(Stored data entries)
----------------------------------------

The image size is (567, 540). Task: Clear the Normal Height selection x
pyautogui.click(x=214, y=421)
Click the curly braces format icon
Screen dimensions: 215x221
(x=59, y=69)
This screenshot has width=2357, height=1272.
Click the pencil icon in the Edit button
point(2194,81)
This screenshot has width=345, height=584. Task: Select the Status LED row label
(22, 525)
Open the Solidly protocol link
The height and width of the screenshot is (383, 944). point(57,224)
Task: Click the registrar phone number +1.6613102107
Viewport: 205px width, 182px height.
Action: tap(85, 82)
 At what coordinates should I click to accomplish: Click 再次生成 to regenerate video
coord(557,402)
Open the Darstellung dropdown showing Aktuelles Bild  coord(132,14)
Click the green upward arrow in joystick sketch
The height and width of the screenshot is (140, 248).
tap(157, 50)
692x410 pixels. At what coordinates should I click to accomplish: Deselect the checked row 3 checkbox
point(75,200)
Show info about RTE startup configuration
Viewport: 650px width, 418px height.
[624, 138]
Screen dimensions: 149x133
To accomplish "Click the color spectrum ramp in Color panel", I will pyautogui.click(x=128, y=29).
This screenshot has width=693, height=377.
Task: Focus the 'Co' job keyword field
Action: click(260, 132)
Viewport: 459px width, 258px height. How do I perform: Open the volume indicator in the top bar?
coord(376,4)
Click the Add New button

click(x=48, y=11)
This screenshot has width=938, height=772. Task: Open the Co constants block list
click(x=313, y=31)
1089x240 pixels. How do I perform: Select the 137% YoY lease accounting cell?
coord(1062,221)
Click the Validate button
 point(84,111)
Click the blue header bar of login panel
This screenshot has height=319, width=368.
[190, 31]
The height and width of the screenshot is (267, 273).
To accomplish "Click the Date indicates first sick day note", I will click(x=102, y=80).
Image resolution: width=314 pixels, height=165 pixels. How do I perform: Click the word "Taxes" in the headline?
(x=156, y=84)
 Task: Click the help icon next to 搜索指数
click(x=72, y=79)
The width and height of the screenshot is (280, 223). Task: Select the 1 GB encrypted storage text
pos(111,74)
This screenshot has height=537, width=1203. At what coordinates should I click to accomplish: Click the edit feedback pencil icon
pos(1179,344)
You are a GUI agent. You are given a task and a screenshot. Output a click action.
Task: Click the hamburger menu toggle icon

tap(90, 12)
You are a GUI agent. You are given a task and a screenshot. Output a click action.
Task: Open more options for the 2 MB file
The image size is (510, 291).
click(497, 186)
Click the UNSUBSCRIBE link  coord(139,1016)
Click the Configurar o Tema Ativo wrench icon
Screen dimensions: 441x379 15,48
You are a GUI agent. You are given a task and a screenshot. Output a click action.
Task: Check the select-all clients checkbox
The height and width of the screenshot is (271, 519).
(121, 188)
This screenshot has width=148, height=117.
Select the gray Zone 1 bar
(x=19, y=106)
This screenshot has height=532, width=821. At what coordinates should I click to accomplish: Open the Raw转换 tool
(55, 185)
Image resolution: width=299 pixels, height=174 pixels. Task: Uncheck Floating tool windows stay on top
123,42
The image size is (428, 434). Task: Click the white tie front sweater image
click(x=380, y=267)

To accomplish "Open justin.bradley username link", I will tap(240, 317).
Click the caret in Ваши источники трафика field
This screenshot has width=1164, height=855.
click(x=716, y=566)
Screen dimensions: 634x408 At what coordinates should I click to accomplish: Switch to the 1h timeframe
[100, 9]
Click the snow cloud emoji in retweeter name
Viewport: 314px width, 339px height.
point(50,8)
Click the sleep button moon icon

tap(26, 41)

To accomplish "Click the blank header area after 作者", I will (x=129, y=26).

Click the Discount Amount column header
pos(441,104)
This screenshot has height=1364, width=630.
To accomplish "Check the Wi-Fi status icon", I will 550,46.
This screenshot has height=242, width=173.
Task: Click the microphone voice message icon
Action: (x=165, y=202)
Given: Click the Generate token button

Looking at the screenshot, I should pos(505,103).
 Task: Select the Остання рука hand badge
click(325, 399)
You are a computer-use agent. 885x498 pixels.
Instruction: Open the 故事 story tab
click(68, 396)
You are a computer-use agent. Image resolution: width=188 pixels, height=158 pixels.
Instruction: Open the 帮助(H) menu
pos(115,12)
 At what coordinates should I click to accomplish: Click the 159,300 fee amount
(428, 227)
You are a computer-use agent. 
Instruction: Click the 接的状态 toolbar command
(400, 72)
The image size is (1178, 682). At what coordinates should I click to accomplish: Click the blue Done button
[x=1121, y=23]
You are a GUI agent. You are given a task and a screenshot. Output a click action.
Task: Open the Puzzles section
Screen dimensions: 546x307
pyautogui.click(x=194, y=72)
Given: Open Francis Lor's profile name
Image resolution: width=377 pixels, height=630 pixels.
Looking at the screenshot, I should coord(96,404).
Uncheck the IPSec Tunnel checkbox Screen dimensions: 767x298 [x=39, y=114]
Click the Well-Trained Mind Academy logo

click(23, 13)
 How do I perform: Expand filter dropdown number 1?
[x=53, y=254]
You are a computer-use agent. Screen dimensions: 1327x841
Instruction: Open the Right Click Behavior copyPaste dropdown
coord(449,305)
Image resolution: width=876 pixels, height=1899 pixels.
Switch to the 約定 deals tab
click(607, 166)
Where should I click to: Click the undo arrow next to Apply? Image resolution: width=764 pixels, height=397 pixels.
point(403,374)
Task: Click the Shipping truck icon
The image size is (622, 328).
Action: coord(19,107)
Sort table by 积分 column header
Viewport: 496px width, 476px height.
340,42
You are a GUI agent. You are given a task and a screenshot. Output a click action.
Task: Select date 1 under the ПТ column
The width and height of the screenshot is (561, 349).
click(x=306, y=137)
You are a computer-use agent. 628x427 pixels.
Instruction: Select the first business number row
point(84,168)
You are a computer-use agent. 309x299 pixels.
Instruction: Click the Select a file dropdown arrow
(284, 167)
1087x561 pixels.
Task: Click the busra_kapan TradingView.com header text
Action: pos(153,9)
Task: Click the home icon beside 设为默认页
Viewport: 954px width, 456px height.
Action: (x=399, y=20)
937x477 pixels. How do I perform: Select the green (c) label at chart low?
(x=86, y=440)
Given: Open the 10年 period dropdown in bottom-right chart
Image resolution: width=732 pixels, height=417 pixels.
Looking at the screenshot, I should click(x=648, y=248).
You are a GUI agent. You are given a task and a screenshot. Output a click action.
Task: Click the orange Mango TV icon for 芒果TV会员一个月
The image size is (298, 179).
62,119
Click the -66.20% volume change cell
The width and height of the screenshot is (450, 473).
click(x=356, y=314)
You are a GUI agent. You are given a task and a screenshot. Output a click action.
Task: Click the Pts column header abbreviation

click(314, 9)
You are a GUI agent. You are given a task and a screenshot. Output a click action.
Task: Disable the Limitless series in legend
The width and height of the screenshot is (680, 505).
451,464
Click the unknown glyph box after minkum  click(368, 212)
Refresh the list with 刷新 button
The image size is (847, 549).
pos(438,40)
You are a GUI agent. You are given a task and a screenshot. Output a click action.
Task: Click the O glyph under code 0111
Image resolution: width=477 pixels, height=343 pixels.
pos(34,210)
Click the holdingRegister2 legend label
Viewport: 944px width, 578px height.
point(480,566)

----------------------------------------

■ EXERCISE INSTRUCTIONS ■
Print the data again exactly.

■ RESPONSE TO THE EXERCISE ■
The image size is (567, 540). Task: Clear the Normal Height selection x
pyautogui.click(x=214, y=421)
Click the curly braces format icon
Screen dimensions: 215x221
(x=59, y=69)
This screenshot has width=2357, height=1272.
Click the pencil icon in the Edit button
point(2194,81)
This screenshot has width=345, height=584. Task: Select the Status LED row label
(22, 525)
Open the Solidly protocol link
The height and width of the screenshot is (383, 944). point(57,224)
Task: Click the registrar phone number +1.6613102107
Viewport: 205px width, 182px height.
Action: tap(85, 82)
 At what coordinates should I click to accomplish: Click 再次生成 to regenerate video
coord(557,402)
Open the Darstellung dropdown showing Aktuelles Bild  coord(132,14)
Click the green upward arrow in joystick sketch
The height and width of the screenshot is (140, 248).
tap(157, 50)
692x410 pixels. At what coordinates should I click to accomplish: Deselect the checked row 3 checkbox
point(75,200)
Show info about RTE startup configuration
Viewport: 650px width, 418px height.
[624, 138]
Screen dimensions: 149x133
To accomplish "Click the color spectrum ramp in Color panel", I will pyautogui.click(x=128, y=29).
This screenshot has width=693, height=377.
Task: Focus the 'Co' job keyword field
Action: click(260, 132)
Viewport: 459px width, 258px height. How do I perform: Open the volume indicator in the top bar?
coord(376,4)
Click the Add New button

click(x=48, y=11)
This screenshot has width=938, height=772. Task: Open the Co constants block list
click(x=313, y=31)
1089x240 pixels. How do I perform: Select the 137% YoY lease accounting cell?
coord(1062,221)
Click the Validate button
 point(84,111)
Click the blue header bar of login panel
This screenshot has height=319, width=368.
[190, 31]
The height and width of the screenshot is (267, 273).
To accomplish "Click the Date indicates first sick day note", I will click(x=102, y=80).
Image resolution: width=314 pixels, height=165 pixels. How do I perform: Click the word "Taxes" in the headline?
(x=156, y=84)
 Task: Click the help icon next to 搜索指数
click(x=72, y=79)
The width and height of the screenshot is (280, 223). Task: Select the 1 GB encrypted storage text
pos(111,74)
This screenshot has height=537, width=1203. At what coordinates should I click to accomplish: Click the edit feedback pencil icon
pos(1179,344)
You are a GUI agent. You are given a task and a screenshot. Output a click action.
Task: Click the hamburger menu toggle icon

tap(90, 12)
You are a GUI agent. You are given a task and a screenshot. Output a click action.
Task: Open more options for the 2 MB file
The image size is (510, 291).
click(497, 186)
Click the UNSUBSCRIBE link  coord(139,1016)
Click the Configurar o Tema Ativo wrench icon
Screen dimensions: 441x379 15,48
You are a GUI agent. You are given a task and a screenshot. Output a click action.
Task: Check the select-all clients checkbox
The height and width of the screenshot is (271, 519).
(121, 188)
This screenshot has width=148, height=117.
Select the gray Zone 1 bar
(x=19, y=106)
This screenshot has height=532, width=821. At what coordinates should I click to accomplish: Open the Raw转换 tool
(55, 185)
Image resolution: width=299 pixels, height=174 pixels. Task: Uncheck Floating tool windows stay on top
123,42
The image size is (428, 434). Task: Click the white tie front sweater image
click(x=380, y=267)

To accomplish "Open justin.bradley username link", I will tap(240, 317).
Click the caret in Ваши источники трафика field
This screenshot has width=1164, height=855.
click(x=716, y=566)
Screen dimensions: 634x408 At what coordinates should I click to accomplish: Switch to the 1h timeframe
[100, 9]
Click the snow cloud emoji in retweeter name
Viewport: 314px width, 339px height.
point(50,8)
Click the sleep button moon icon

tap(26, 41)

To accomplish "Click the blank header area after 作者", I will (x=129, y=26).

Click the Discount Amount column header
pos(441,104)
This screenshot has height=1364, width=630.
To accomplish "Check the Wi-Fi status icon", I will 550,46.
This screenshot has height=242, width=173.
Task: Click the microphone voice message icon
Action: (x=165, y=202)
Given: Click the Generate token button

Looking at the screenshot, I should pos(505,103).
 Task: Select the Остання рука hand badge
click(325, 399)
You are a computer-use agent. 885x498 pixels.
Instruction: Open the 故事 story tab
click(68, 396)
You are a computer-use agent. Image resolution: width=188 pixels, height=158 pixels.
Instruction: Open the 帮助(H) menu
pos(115,12)
 At what coordinates should I click to accomplish: Click the 159,300 fee amount
(428, 227)
You are a computer-use agent. 
Instruction: Click the 接的状态 toolbar command
(400, 72)
The image size is (1178, 682). At what coordinates should I click to accomplish: Click the blue Done button
[x=1121, y=23]
You are a GUI agent. You are given a task and a screenshot. Output a click action.
Task: Open the Puzzles section
Screen dimensions: 546x307
pyautogui.click(x=194, y=72)
Given: Open Francis Lor's profile name
Image resolution: width=377 pixels, height=630 pixels.
Looking at the screenshot, I should coord(96,404).
Uncheck the IPSec Tunnel checkbox Screen dimensions: 767x298 [x=39, y=114]
Click the Well-Trained Mind Academy logo

click(23, 13)
 How do I perform: Expand filter dropdown number 1?
[x=53, y=254]
You are a computer-use agent. Screen dimensions: 1327x841
Instruction: Open the Right Click Behavior copyPaste dropdown
coord(449,305)
Image resolution: width=876 pixels, height=1899 pixels.
Switch to the 約定 deals tab
click(607, 166)
Where should I click to: Click the undo arrow next to Apply? Image resolution: width=764 pixels, height=397 pixels.
point(403,374)
Task: Click the Shipping truck icon
The image size is (622, 328).
Action: coord(19,107)
Sort table by 积分 column header
Viewport: 496px width, 476px height.
340,42
You are a GUI agent. You are given a task and a screenshot. Output a click action.
Task: Select date 1 under the ПТ column
The width and height of the screenshot is (561, 349).
click(x=306, y=137)
You are a computer-use agent. 628x427 pixels.
Instruction: Select the first business number row
point(84,168)
You are a computer-use agent. 309x299 pixels.
Instruction: Click the Select a file dropdown arrow
(284, 167)
1087x561 pixels.
Task: Click the busra_kapan TradingView.com header text
Action: pos(153,9)
Task: Click the home icon beside 设为默认页
Viewport: 954px width, 456px height.
Action: (x=399, y=20)
937x477 pixels. How do I perform: Select the green (c) label at chart low?
(x=86, y=440)
Given: Open the 10年 period dropdown in bottom-right chart
Image resolution: width=732 pixels, height=417 pixels.
Looking at the screenshot, I should click(x=648, y=248).
You are a GUI agent. You are given a task and a screenshot. Output a click action.
Task: Click the orange Mango TV icon for 芒果TV会员一个月
The image size is (298, 179).
62,119
Click the -66.20% volume change cell
The width and height of the screenshot is (450, 473).
click(x=356, y=314)
You are a GUI agent. You are given a task and a screenshot. Output a click action.
Task: Click the Pts column header abbreviation

click(314, 9)
You are a GUI agent. You are given a task and a screenshot. Output a click action.
Task: Disable the Limitless series in legend
The width and height of the screenshot is (680, 505).
451,464
Click the unknown glyph box after minkum  click(368, 212)
Refresh the list with 刷新 button
The image size is (847, 549).
pos(438,40)
You are a GUI agent. You are given a task and a screenshot. Output a click action.
Task: Click the O glyph under code 0111
Image resolution: width=477 pixels, height=343 pixels.
pos(34,210)
Click the holdingRegister2 legend label
Viewport: 944px width, 578px height.
point(480,566)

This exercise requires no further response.